The learning process
We have already noted that one of the essential functions of a Transformer is to learn the internal relationships within a sequence, that is, how the different embedded tokens interact with one another. In other words, the model discovers which structures, patterns, or configurations tend to appear repeatedly inside a sequence.
But the Transformer goes further: it does not limit itself to identifying patterns within a single sequence.
It also learns the regularities that appear across many different sequences. By observing thousands
or millions of examples, the model builds a statistical map of what tends to recur, what tends to follow what, and
how certain shapes in the data evolve into others.
Thanks to this learned knowledge, a Transformer can predict the next tokens,
generate new sequences consistent with those it has seen, or classify a sequence
based on the patterns it contains.
In the case of tokens derived from time-based measurements, this learning concerns both local patterns (slope changes, oscillations, reversals, spikes) and long-term dependencies (trends, seasonality, periodic rhythms).
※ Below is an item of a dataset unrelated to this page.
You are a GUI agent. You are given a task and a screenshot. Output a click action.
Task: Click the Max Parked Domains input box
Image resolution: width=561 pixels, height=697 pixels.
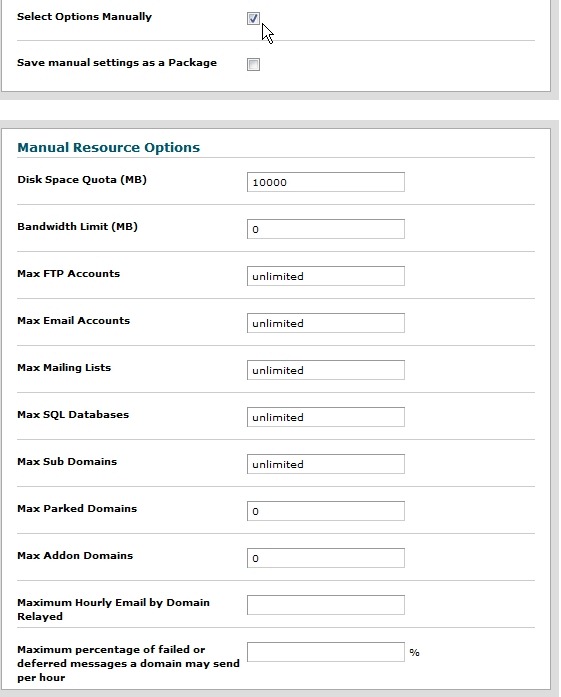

If the measurements involve multiple variables, the model also learns the relationships between variables: whether a change in one variable tends to be followed, after n steps, by a change in another, in which direction, and with what intensity.
In Summary
The decomposition of data into elementary tokens, their transformation into meaningful numerical vectors
(embedded tokens), their organization into ordered sequences, and the development of a neural architecture —
the Transformer — capable of processing these sequences with exceptional efficiency have helped
bring together areas of artificial intelligence that once evolved independently.
Thanks to this unified representation, progress achieved in one domain has rapidly become useful in the others.
The major advances made over the past decade in language processing have paved the way for similarly significant
developments in computer vision and, more recently, in time-series forecasting. As discussed in the article
The emergence of fundamental models in time series forecasting,
the large models originally centered on language have been joined by equally powerful models in the area of visual
recognition and, today, in the modeling and prediction of numerical data.
Note
- Historical note on the concept of the “token”. The term originated in computational linguistics as early as the 1960s, referring to the elementary unit obtained by splitting text. In the 2010s, with distributional models such as Word2Vec and GloVe, tokens were transformed into continuous numerical vectors for the first time. With techniques such as Byte Pair Encoding (BPE) and SentencePiece, the token became a flexible, largely language-independent unit. The decisive step toward multimodal unification came with the Vision Transformer (2020), which treated image patches as tokens analogous to those used in text. Since then, tokens have served as a universal representation capable of describing text, images, audio, and structured data uniformly.